### [Instructions for the task]
Could you print the lines below exactly, from the one holding "Where should I click to: Click the testDS" through the last line, with no other output?

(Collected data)

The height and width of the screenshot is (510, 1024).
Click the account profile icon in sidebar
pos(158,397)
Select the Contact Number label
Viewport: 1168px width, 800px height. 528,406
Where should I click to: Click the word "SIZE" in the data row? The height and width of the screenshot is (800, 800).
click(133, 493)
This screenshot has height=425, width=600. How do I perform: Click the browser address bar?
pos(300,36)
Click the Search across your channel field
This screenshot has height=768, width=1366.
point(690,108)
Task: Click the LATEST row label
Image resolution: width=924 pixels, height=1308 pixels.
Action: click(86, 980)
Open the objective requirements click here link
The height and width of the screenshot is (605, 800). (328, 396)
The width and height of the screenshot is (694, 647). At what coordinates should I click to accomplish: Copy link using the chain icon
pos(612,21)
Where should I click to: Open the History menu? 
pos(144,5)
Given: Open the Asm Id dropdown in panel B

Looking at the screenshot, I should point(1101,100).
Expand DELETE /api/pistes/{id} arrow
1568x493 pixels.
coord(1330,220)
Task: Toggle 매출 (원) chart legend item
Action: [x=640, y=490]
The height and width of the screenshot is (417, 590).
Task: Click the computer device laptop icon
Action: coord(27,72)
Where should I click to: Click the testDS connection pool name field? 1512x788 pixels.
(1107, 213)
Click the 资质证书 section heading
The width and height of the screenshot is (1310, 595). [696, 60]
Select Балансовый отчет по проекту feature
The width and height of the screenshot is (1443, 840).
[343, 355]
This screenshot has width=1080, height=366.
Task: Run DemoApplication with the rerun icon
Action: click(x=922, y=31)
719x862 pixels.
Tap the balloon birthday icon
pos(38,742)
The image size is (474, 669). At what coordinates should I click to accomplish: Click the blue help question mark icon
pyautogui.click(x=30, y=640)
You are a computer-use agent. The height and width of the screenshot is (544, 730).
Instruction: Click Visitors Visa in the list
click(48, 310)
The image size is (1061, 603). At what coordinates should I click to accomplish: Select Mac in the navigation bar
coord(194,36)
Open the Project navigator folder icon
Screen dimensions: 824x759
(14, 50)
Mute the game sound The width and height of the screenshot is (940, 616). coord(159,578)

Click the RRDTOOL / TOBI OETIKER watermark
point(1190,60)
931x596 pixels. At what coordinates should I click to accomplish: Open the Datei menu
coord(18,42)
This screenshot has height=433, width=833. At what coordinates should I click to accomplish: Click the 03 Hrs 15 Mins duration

### [Task solution]
Where should I click to: Click the testDS connection pool name field? 1512x788 pixels.
(1107, 213)
Click the 资质证书 section heading
The width and height of the screenshot is (1310, 595). [696, 60]
Select Балансовый отчет по проекту feature
The width and height of the screenshot is (1443, 840).
[343, 355]
This screenshot has width=1080, height=366.
Task: Run DemoApplication with the rerun icon
Action: click(x=922, y=31)
719x862 pixels.
Tap the balloon birthday icon
pos(38,742)
The image size is (474, 669). At what coordinates should I click to accomplish: Click the blue help question mark icon
pyautogui.click(x=30, y=640)
You are a computer-use agent. The height and width of the screenshot is (544, 730).
Instruction: Click Visitors Visa in the list
click(48, 310)
The image size is (1061, 603). At what coordinates should I click to accomplish: Select Mac in the navigation bar
coord(194,36)
Open the Project navigator folder icon
Screen dimensions: 824x759
(14, 50)
Mute the game sound The width and height of the screenshot is (940, 616). coord(159,578)

Click the RRDTOOL / TOBI OETIKER watermark
point(1190,60)
931x596 pixels. At what coordinates should I click to accomplish: Open the Datei menu
coord(18,42)
This screenshot has height=433, width=833. At what coordinates should I click to accomplish: Click the 03 Hrs 15 Mins duration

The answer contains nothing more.